Though I’m usually fine with sarcastic or humorous joking around this is just wrong.
…where do I even begin?
I don’t hold anything against Spain, but them actively portraying the colonizers as the good guys is such a scumbag move, I at least understand why some people would, as individuals, have positive opinions of some conquistadors because they spread Catholicism, but this is very obviously a secular film, so that’s irrelevant. Imagine if a similar film was made in Britain or France; it would probably get castigated by the media there!
The only good thing about the poster is that it acknowledged Lapu-Lapu as the “Philippines’ very own hero”, which is sort of negated by Lapu-Lapu being shown as snarling and an obvious antagonist. In fact, in revised versions of the poster, that line and Lapu-Lapu himself are COMPLETELY ABSENT!
Also, what’s with the native Filipinos being portrayed similarly to stereotypical Polynesians? If someone removed all the references to Magellan and the Spaniards and showed me the poster, I’d probably think it was a knockoff Moana or something. Also some of them look like Aztecs, weird.
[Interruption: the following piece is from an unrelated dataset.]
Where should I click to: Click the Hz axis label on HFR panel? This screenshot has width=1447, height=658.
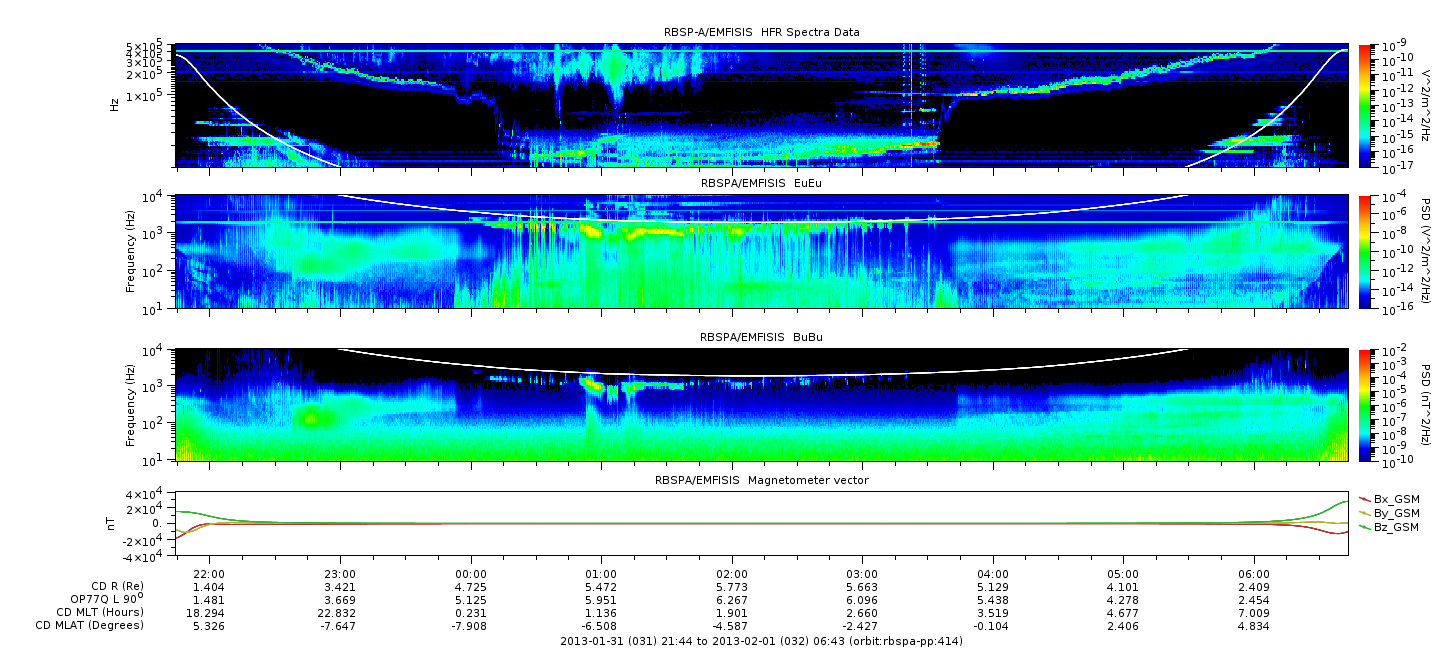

That one woman who is oversexualized (foreign culture fetish) and falls in love with Elcano (who was a real person btw, so they didn’t even bother with trying to at least make it plausibly align with real history) was based off of some sort of person called a babaylan. I had to research this, because while I take an interest in pre-colonial Philippine history (It is the hereitage of our people after all, and I find topics like Tondo fascinating), Filipino mythology is something I don’t really consider very much. They were apparently a type of shaman, usually female, who were claimed to be able communicate with spirits. So, her leaving the tribe for the Spanish would be deeply upsetting to the tribe’s religious beliefs and deprive them of their main religious.. person… uh.. (Preacher I guess? I don’t know what an animist counterpart of that would be).
In short, she just serves the overused trope of “pretty native girl who wants to go with the protagonists”
Also, the Portuguese spy (pretty ironic since they completely gloss over the fact that Magellan WAS Portuguese but hired by the Spanish) apparently gives the native his underwear to convince them to attack Magellan? What the heck? That’s just demeaning.